Rockstrom points out that technology for abatement exists and is deployable now. There are no excuses for not acting with urgency, particularly when the sustainable solutions for steel, aluminium, fertilizer, cement, and aviation industries are ready. With only a few years to implement these solutions and a few decades to land safely, the only way we can achieve the necessary systems change at scale is through a combination of technology, tried-and-tested policy measures, and behavioural change. The continuation of environmental malpractice is often driven by corruption, populism and undemocratic systems - exploitation continues as though we have infinite resources - 90% of deforestation activity in the Amazon is illegal, so why are people still destroying the life support base for the nation?

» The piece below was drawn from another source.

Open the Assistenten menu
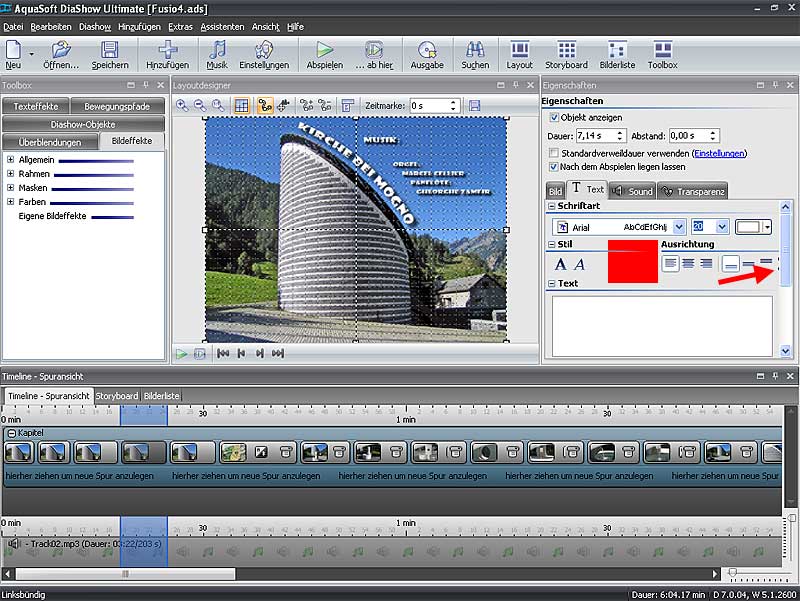 tap(221, 26)
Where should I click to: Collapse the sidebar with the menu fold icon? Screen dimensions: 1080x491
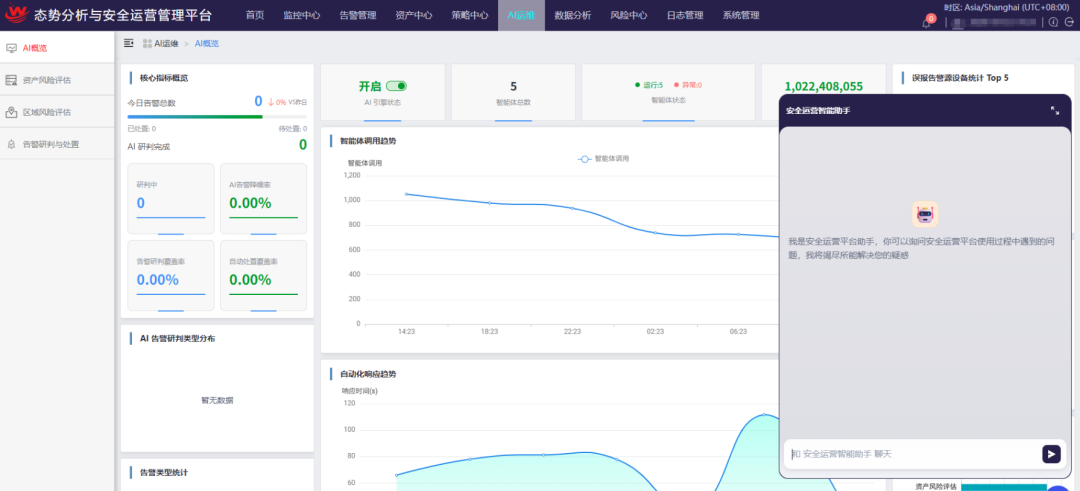[129, 43]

If we don't provide effective alternatives, we cannot redirect behaviour. The impact is clear in other case studies: the exponential uptake in solar electrification technologies, especially in African economies, is driven by the fact that renewable energy is cheaper, smarter and more economically interesting.  The time for incentives and subsidies has passed; we need to provide evidence-based alternatives with timelines and, therefore, deadlines for implementation, and we must be held accountable on the planetary scale.

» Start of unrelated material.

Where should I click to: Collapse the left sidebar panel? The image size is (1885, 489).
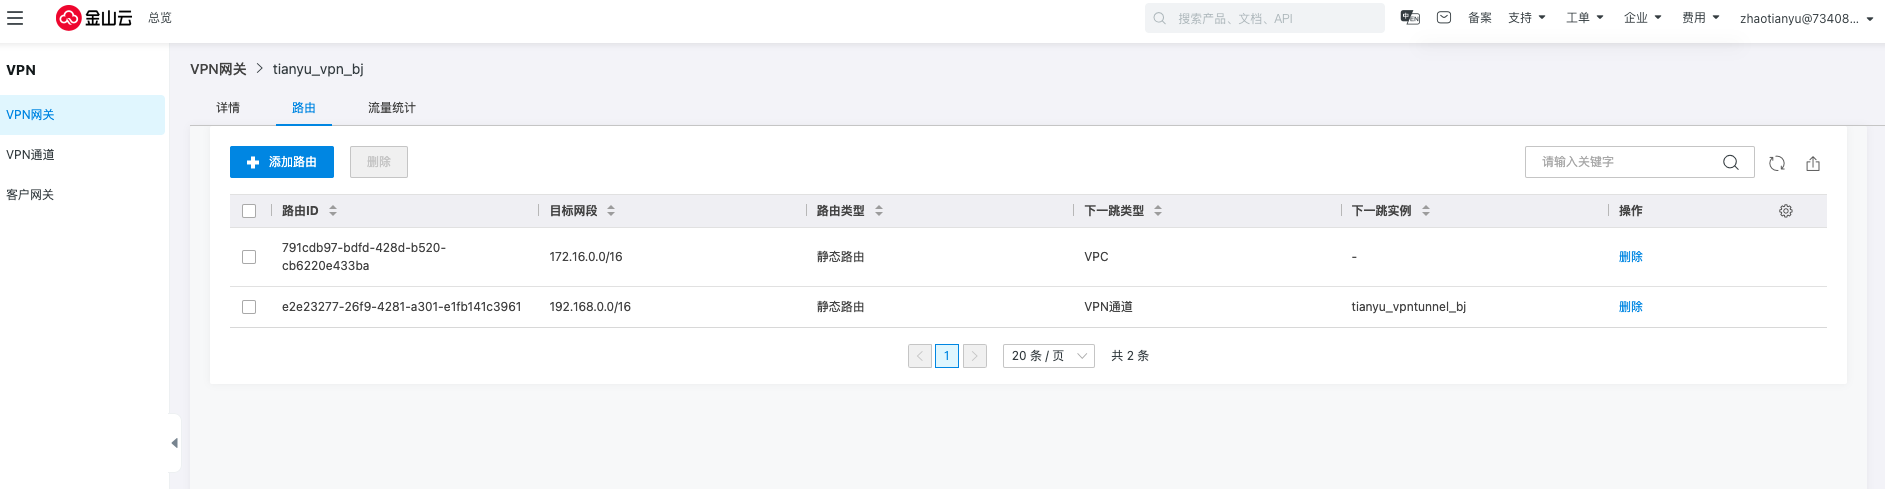[x=175, y=443]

The political economy of green transition

Many of the innovations presented demand a systems-thinking approach and a redefinition of core paradigms. Climate KIC has been working with the 112 European Cities committing to carbon neutrality by 2030. Through this experience, Dunlop asserts that this mission is non-trivial. To scale such innovations, cities and regions can use tools like taxation to incentivise responsible deployment. National policies remain insufficient, and alignment between industry interests and regional ambitions is still too fragmented to drive coordinated progress.

“This is not just about feeding capital markets some new, bright, shiny thing that still iterates on the same broken system of extractive wealth creation for a very few people, but instead these are solutions that feed a change in human design for life that is balanced inherently and intertwined with the planet. So that means they need to anticipate human needs and an entanglement between human and planetary needs. And they need to anticipate changing conditions: 50-degree heat, very different storm patterns, very different conditions for food and water systems.”

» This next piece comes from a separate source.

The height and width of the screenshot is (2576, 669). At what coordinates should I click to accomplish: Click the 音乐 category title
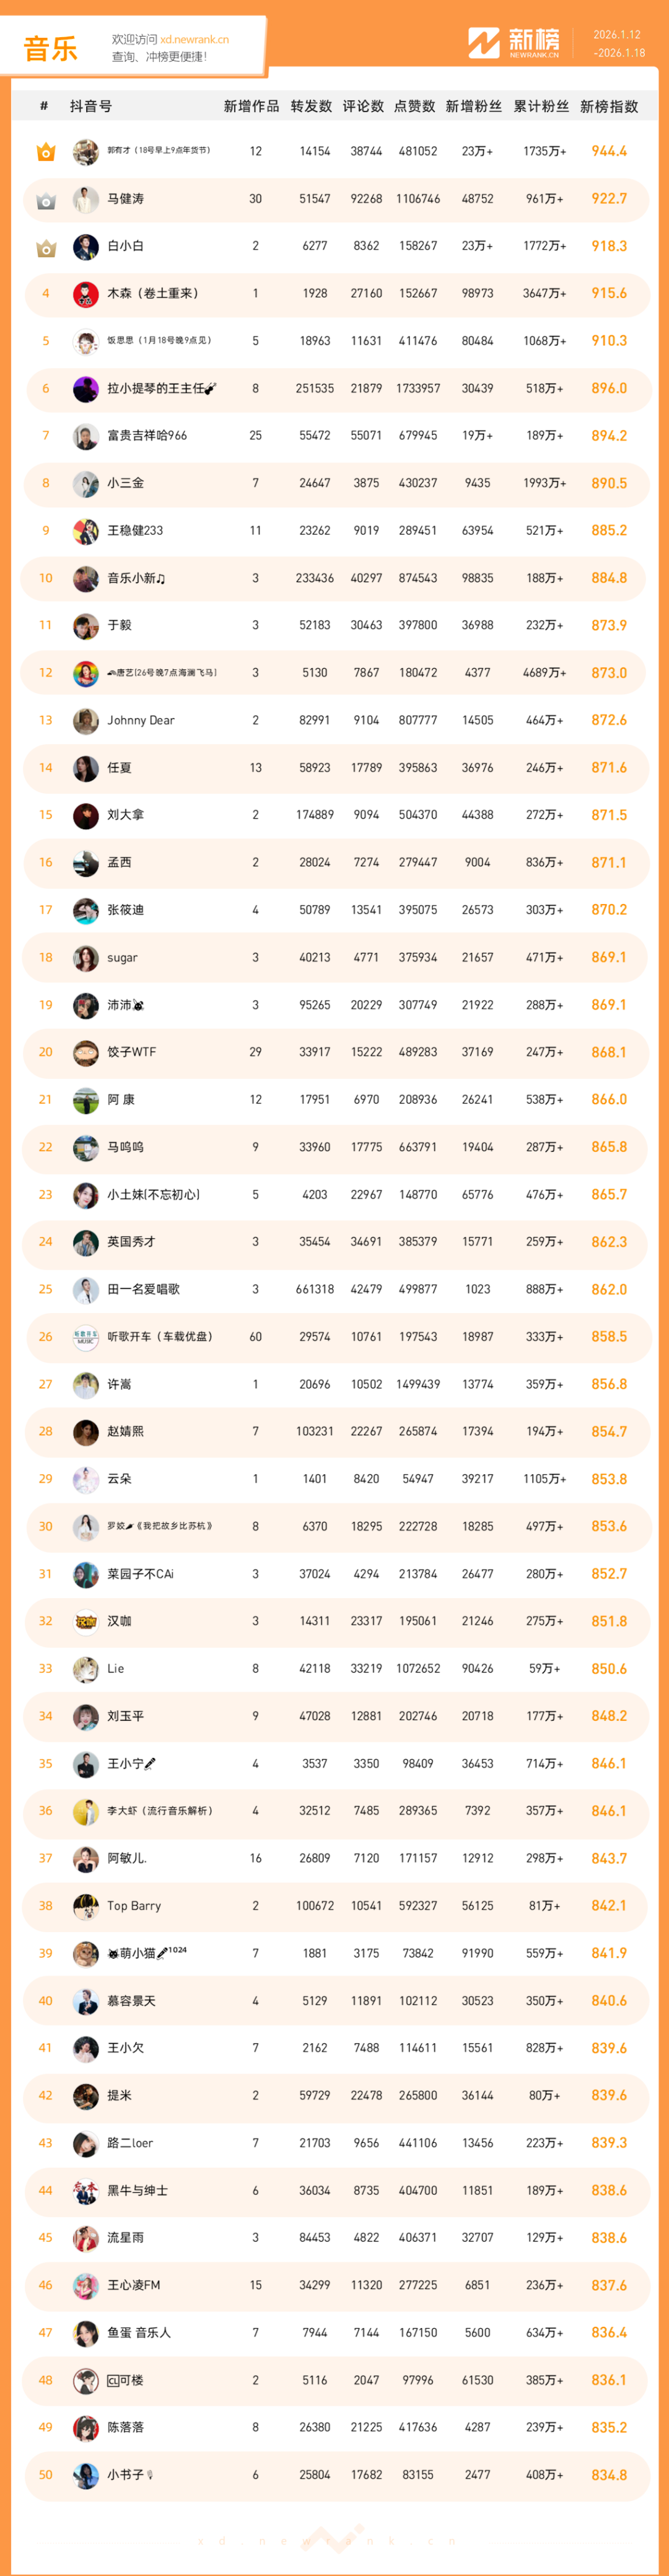[x=50, y=48]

Interoperability is essential. Adopting an open API mindset would greatly strengthen collaboration while ensuring that new technologies are designed to address multiple societal needs. For example, improved access to heating and other basic services has the potential to lift people out of poverty. Dunlop, a key contributor to the modular geothermal energy section of the report, highlights how these technologies work by circulating heat from deep underground into buildings. This challenges the traditional notion of energy as a centralized commodity available at the highest tariff to those who can afford it. Instead, it opens the door to energy democratisation through decentralised and distributed systems, a model that is economically disruptive precisely because it is highly competitive.

The sector often designs technology for those with the highest purchasing power, but that approach limits adoption. Scalability depends as much on access as on technical performance, and these solutions have a real opportunity to expand economic participation and support people in moving out of poverty.

What needs to happen now?

The panel consensus is that we need finance, policy and equity for deployment and scalability and this is a nebulous and non-trivial issue. Scalability must be embedded from the outset. Technologies must be co-designed with the communities who will ultimately use them, ensuring that deployment reflects real needs. The urgency is unmistakable: climate-vulnerable nations are already experiencing severe impacts because planetary systems are deteriorating. Technology will play a role in the pathway back to a safe operating space, and it is our responsibility to use it as a tool for intelligence, mitigation and catalyst for change, but in many cases, this will require systemic and structural change.